Help with Fuel/Carb Problem
I'm have a problem I can't quite figure out and would appreciate any advice you'd be willing to give me.
First off, I have a 1982 F-250 with the 4.9 300 Inline 6 motor with single barrel Carter carburator.
A while back I noticed it was starting to take a longer starter turn time for my truck to start and then a lot more foot pumping on the accelerator to get it to start. It finally got to the point where it wouldn't start at all if the truck had sat for more than a day without it being started.
I'd pour a very small amount of gas (less than a thimble full) into the carb throat and it would start fine and run all day doing errands and shutting it off and restrarting etc. with no problems restarting it (still works this way). It usually would start the next morning but if I didn't use it that day it wouldn't start the next day after that.

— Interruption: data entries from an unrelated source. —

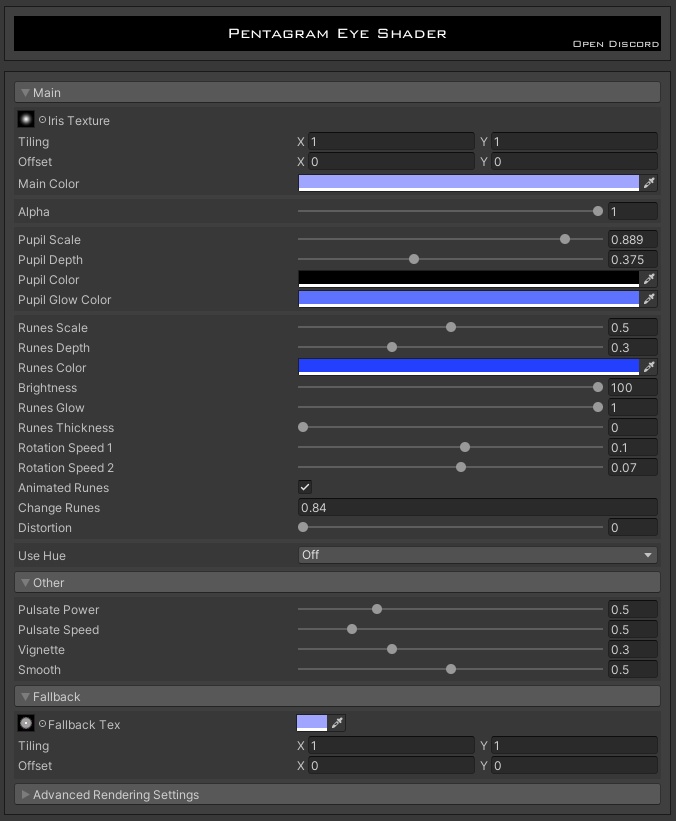The height and width of the screenshot is (821, 676).
Task: Open the Fallback Tex object picker
Action: (43, 724)
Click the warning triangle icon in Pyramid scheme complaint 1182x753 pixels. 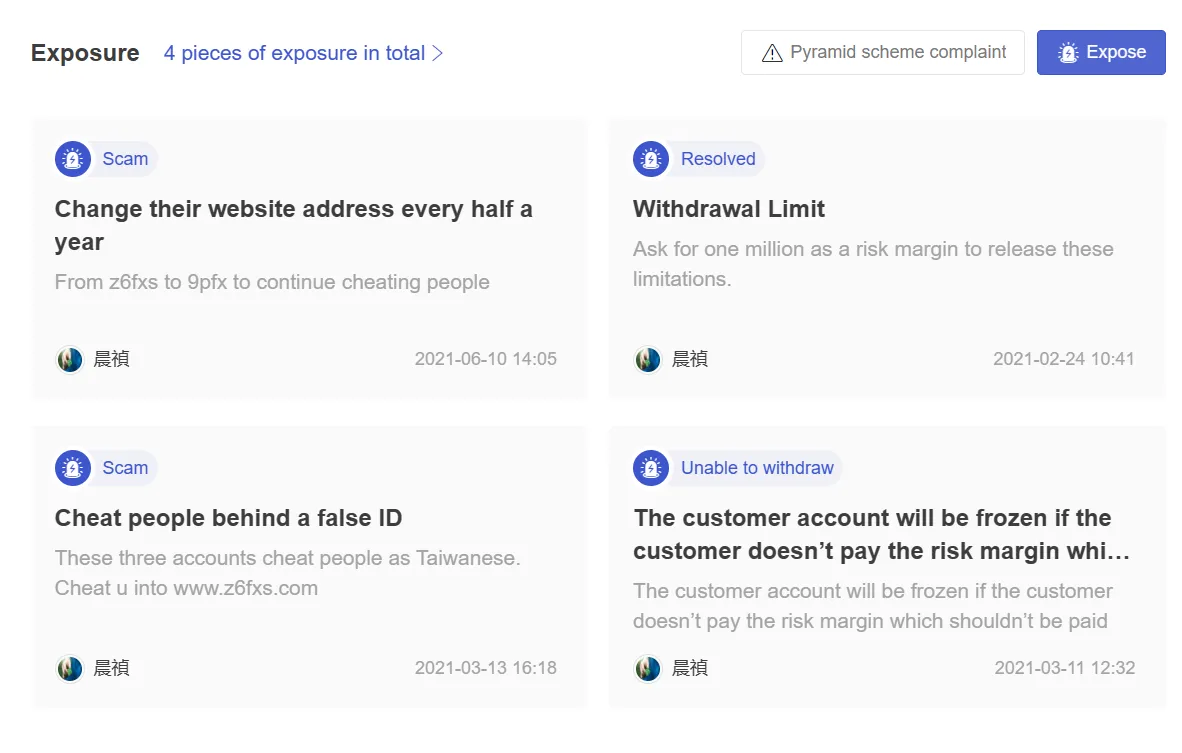point(772,53)
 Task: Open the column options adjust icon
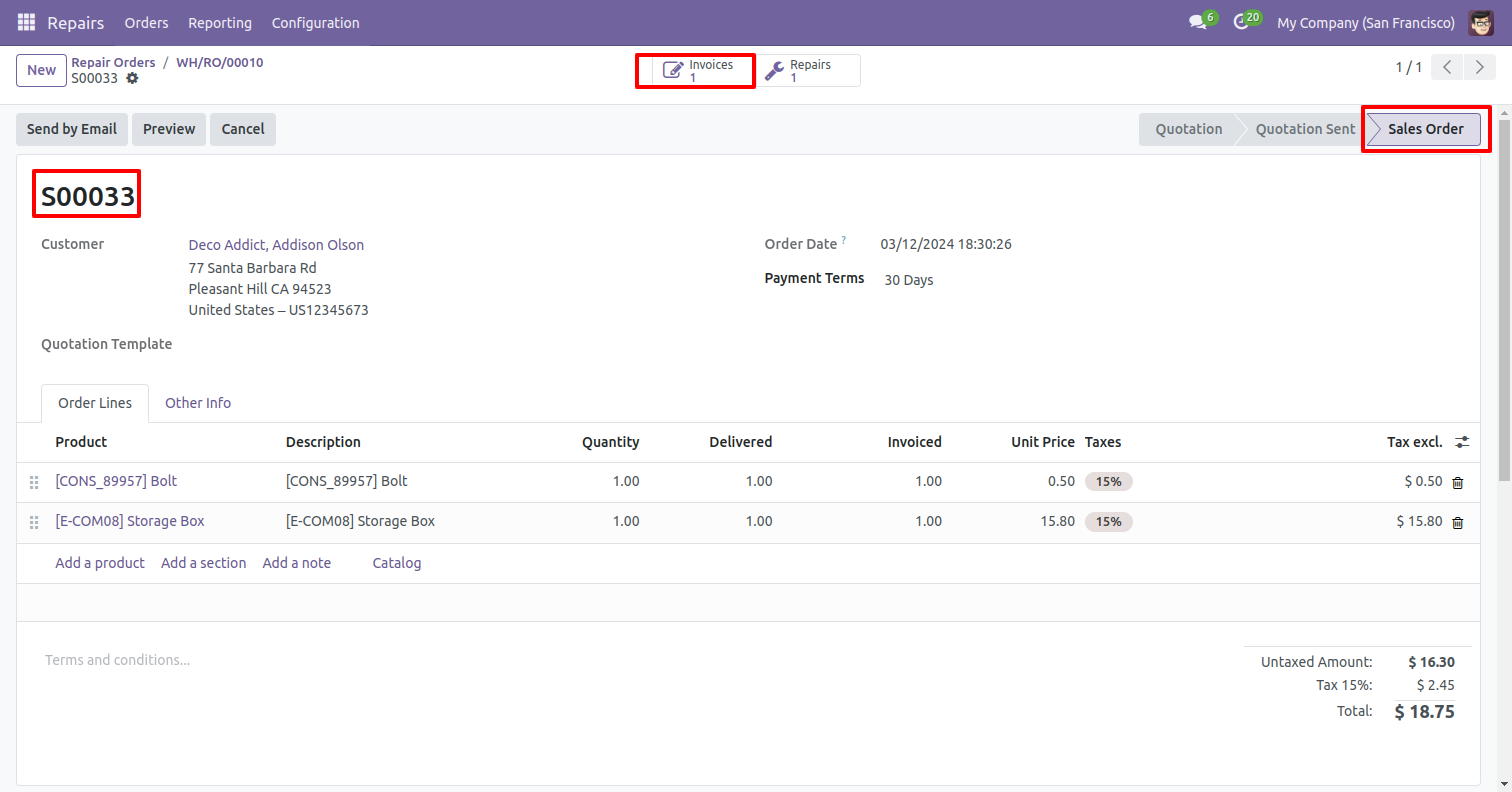1462,442
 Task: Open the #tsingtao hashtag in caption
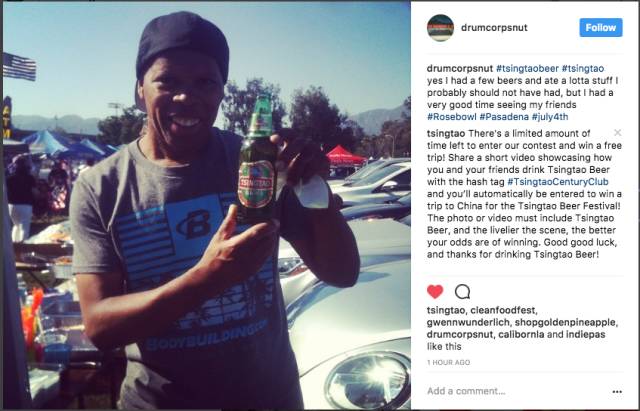583,69
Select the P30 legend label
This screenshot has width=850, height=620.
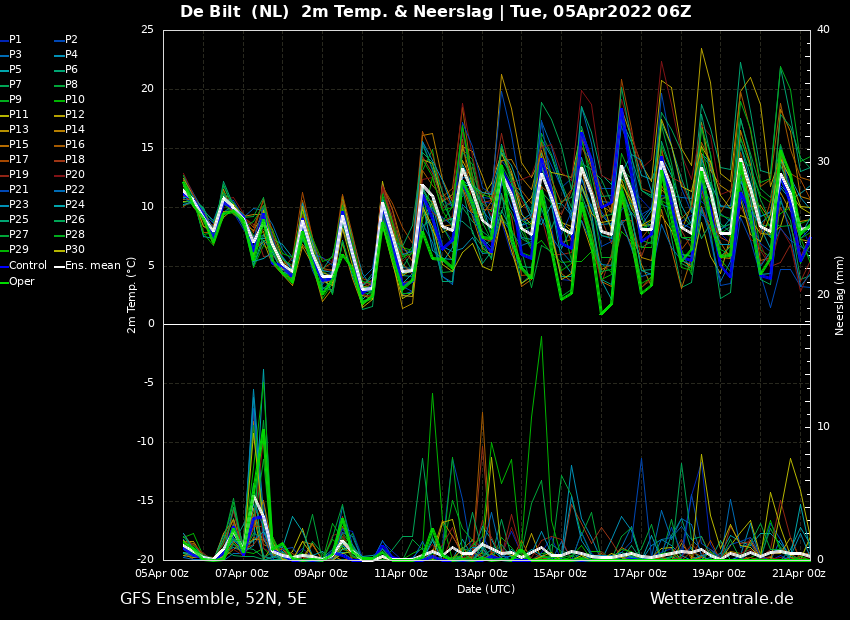(x=71, y=250)
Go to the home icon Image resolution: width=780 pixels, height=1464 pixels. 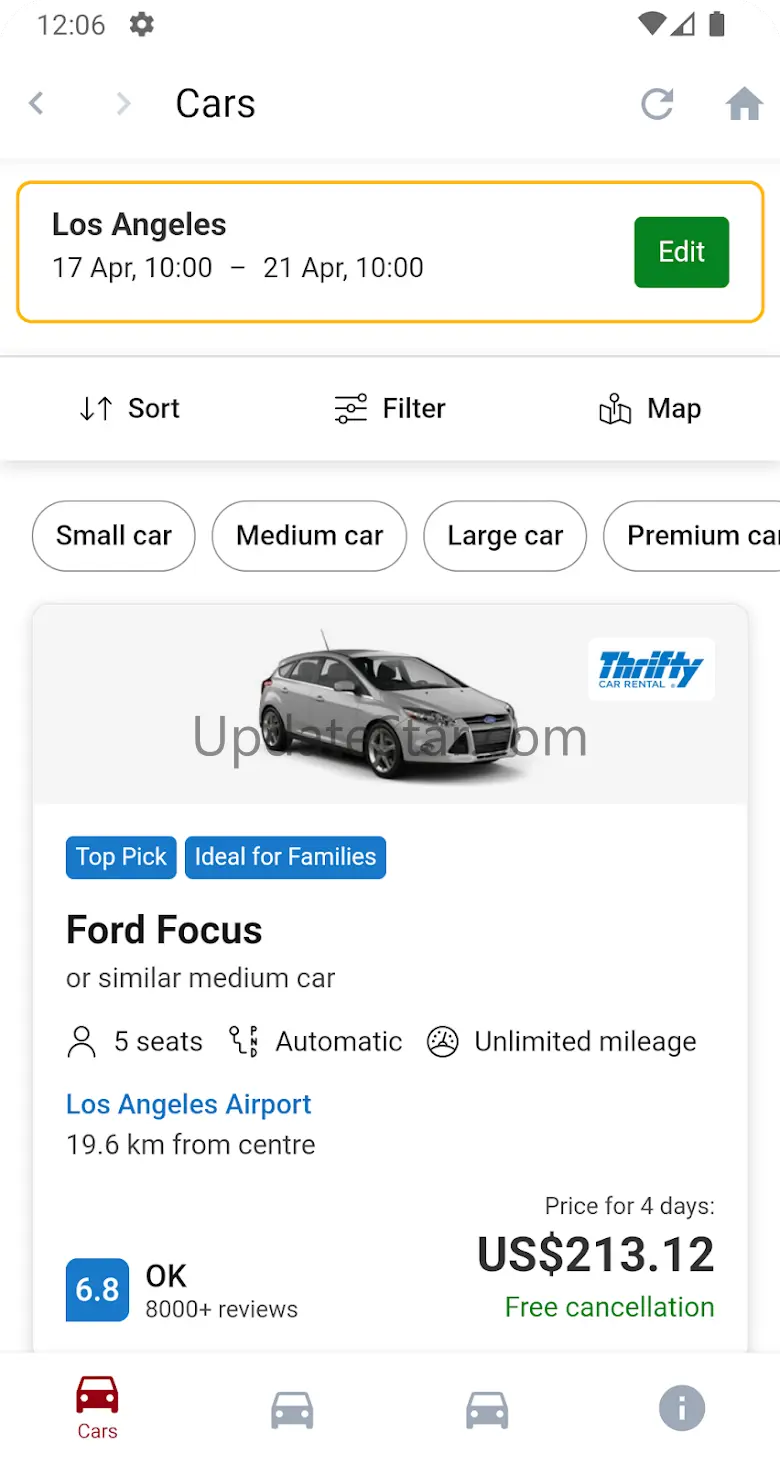click(x=744, y=103)
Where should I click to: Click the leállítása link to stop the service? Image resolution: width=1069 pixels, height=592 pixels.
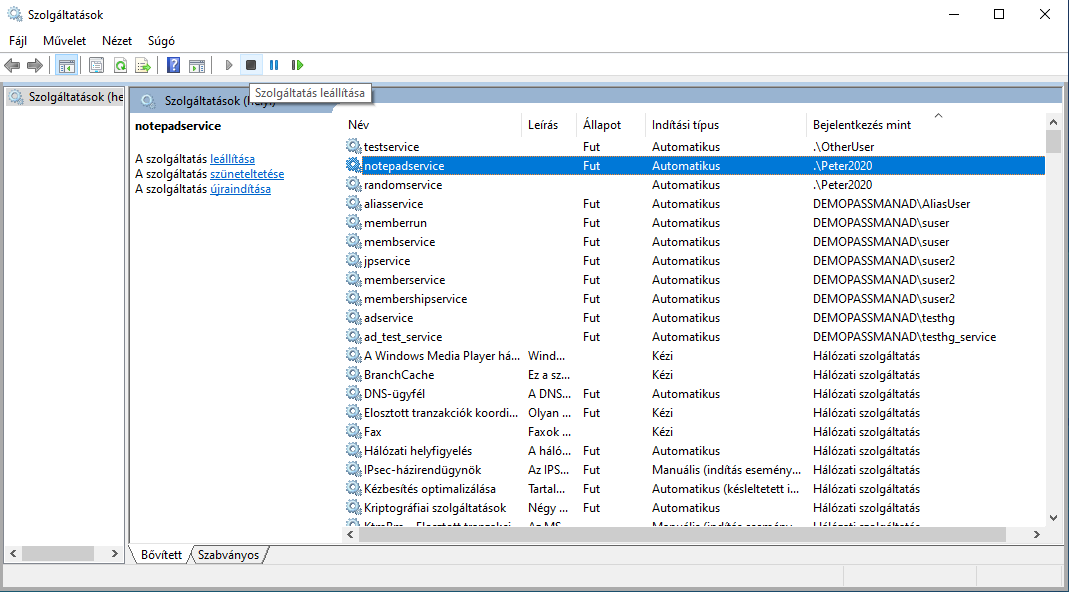click(x=232, y=159)
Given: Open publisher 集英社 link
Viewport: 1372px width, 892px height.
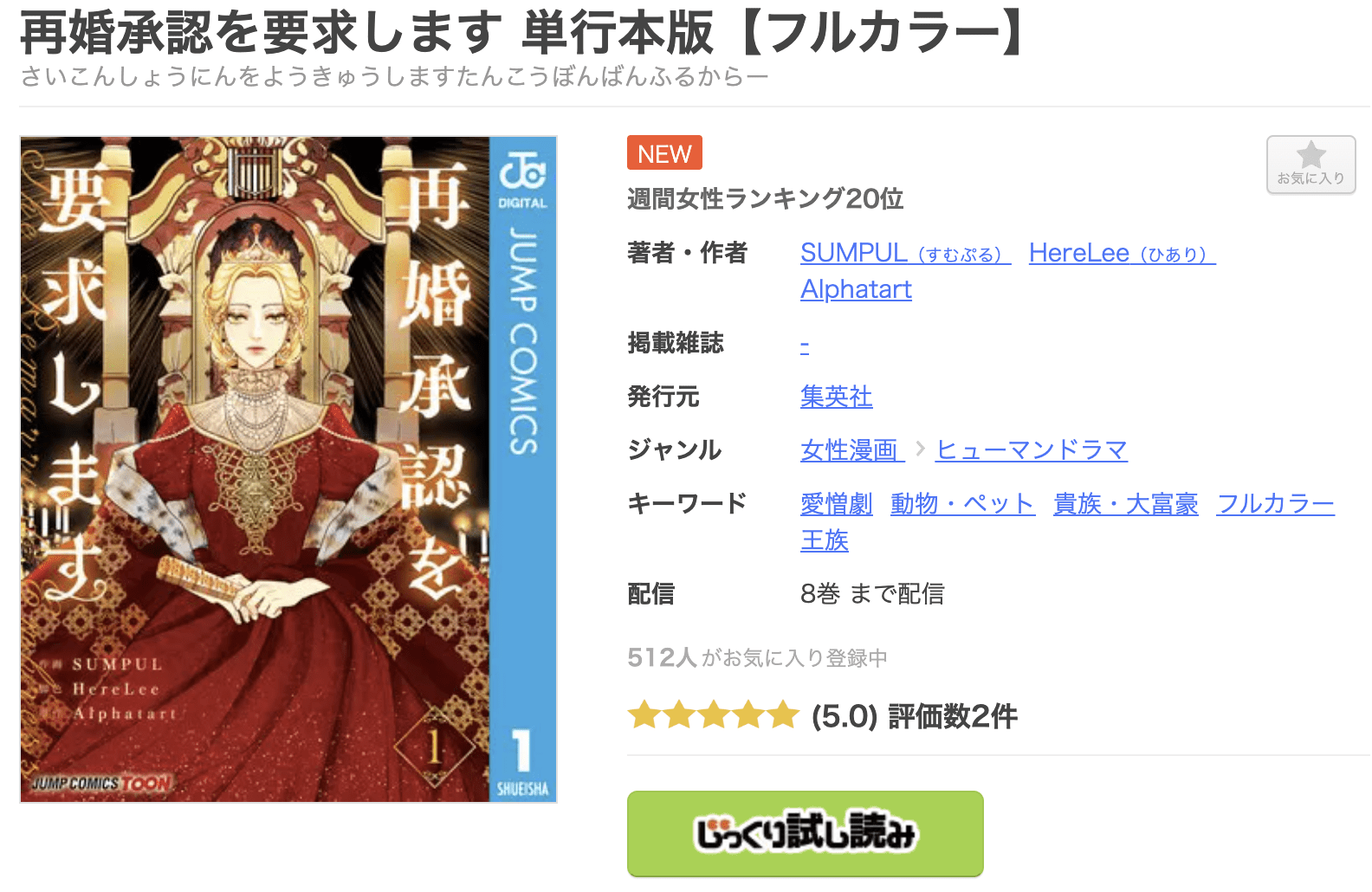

Somebody said it sounded like the ball check valve in the fuel pump was allowing the fuel to seep back into the fuel tank (don't know if this guy was full of it or not) so I put a new fuel pump on truck. That wasn't the problem (I should have checked the old fuel pump first).
I also unscrewed the fuel line where it goes into the carb and made sure that little housing thing(filter?) that screws into the carb, with the fuel line going into it, wasn't plugged by blowing through etc.
I'm out of ideas. We rebuilt this carb a couple of years ago and it hasn't gotten that much use and has always ran fine since then (accept for some automatic choke problems we fixed by installing a manual pull choke setup)
Like I said earlier, All it takes is a few drops into the carb throat and the truck starts and runs fine all day with multiple restarts and stops. It's a pain to have to open the hood, unscrew the cleaner housing lid and put a few drops into the carb. It will be even worse now that winter is here.
Could it be the accelerator pump (do these single barrel Carters even have one?).
Any ideas would really really be appreciated. I'm fairly rural in Alaska so I have to do things for myself for the most part.